E was a 12-year-old girl who had been complaining of earache for a week after coming back from an activity holiday in Spain. Despite taking paracetamol suspension, the pain persisted and her mother, Mrs K, brought her along to be reviewed by her regular GP, Dr T. E was well known to Dr T as he had seen her on a number of occasions with mild asthma. Dr T documented the history of pain in her right ear. She was noted to be apyrexial and systemically well, with a normal appetite.

The only abnormal examination finding was debris and inflammation in the right external auditory meatus. E was diagnosed with otitis externa and prescribed topical antibiotic drops, as well as regular paracetamol suspension. Mrs K was given advice about helping E to avoid getting water in her ear, and to avoid swimming until the symptoms had cleared up.

Despite the drops the earache continued and Mrs K brought E to the practice again four days later to see another GP, Dr A. The history was recorded as persistent, offensive discharge from the right ear as well as continuing pain. A swab was taken and sent for culture. A course of oral antibiotics was prescribed for what was felt to be persistent otitis externa.

Unfortunately, despite both topical and oral antibiotics E’s symptoms continued over the ensuing weeks. During this time E was brought in by her parents on multiple occasions and she was reviewed by a number of different GPs at the practice. Mr and Mrs K became increasingly concerned regarding their daughter’s ongoing symptoms.

Six weeks after E had seen Dr T for the first time, he reviewed her again. Dr T checked the swab result, which had shown a growth of pseudomonas. It was noted that the pseudomonas was sensitive to the antibiotics that had been given to E at the last consultation. On this occasion Dr T documented that the ear discharge had persisted for several weeks and noted it to be blood-stained on otoscopy. Dr T then prescribed both antibiotic ear spray and drops.

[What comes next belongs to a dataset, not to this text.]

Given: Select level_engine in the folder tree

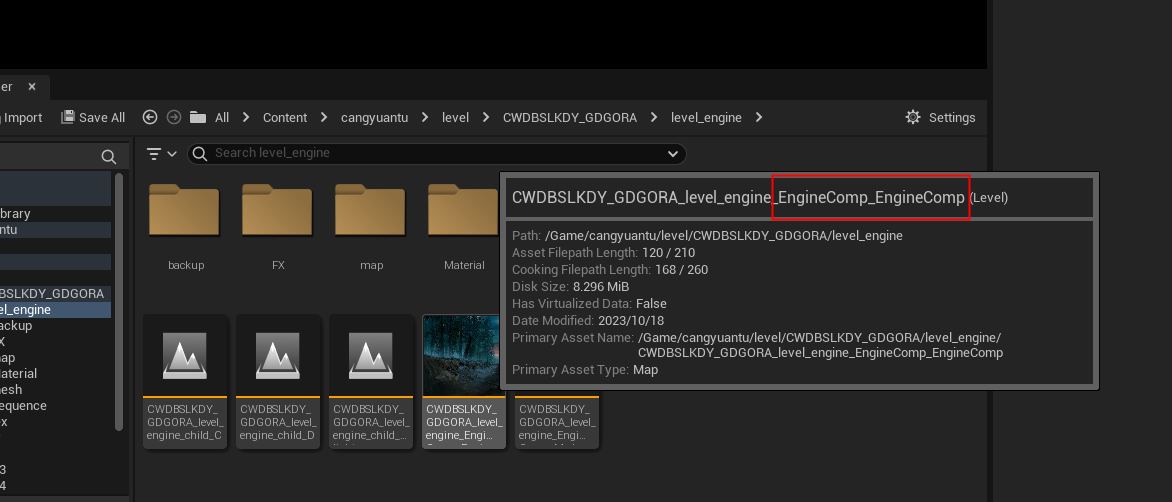Looking at the screenshot, I should (28, 309).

Finally, eight weeks after the first presentation, E saw Dr S who referred her to an ENT consultant. Detailed otoscopy suggested an abnormality in the appearance of the tympanic membrane, and an urgent CT was requested. Sadly this revealed a cholesteatoma and surgical treatment was necessary. E was left with permanent hearing loss in her right ear. A claim was started against several of the doctors involved in this case.

Expert opinion

On reviewing the notes it was found that none of the doctors had documented whether or not the tympanic membrane was visible, and no-one had commented on any associated hearing loss. GP experts were highly critical of the care provided by the GPs involved. It was felt that such a long history of discharge (especially blood-stained) should have raised suspicions of a cholesteatoma. Prompt specialist opinion should have been sought when the symptoms failed to resolve. The case was settled for a moderate sum.

Learning points

  • If the patient is not responding to treatment, then it is good practice to think again, particularly if there are potentially serious alternatives.
  • Do not be afraid to consider an alternative diagnosis that differs from that of a colleague or partner who had seen the patient previously.
  • If the examination findings do not fit with the working diagnosis (eg, the blood staining of the otorrhoea) then alternative causes should be considered.
  • Comprehensive records are vital for continuity of care – and especially so when a patient is being seen by a series of doctors for the same illness.
  • GPs should keep in mind the rare, serious diagnoses associated with any presenting symptoms, and should endeavour to rule these out themselves or seek specialist opinion if they are unable to do so.
  • This case highlights the importance of making comprehensive notes in the patient’s records to enable continuity of care and of taking the time to read through the most recent entries in the notes before a consultation.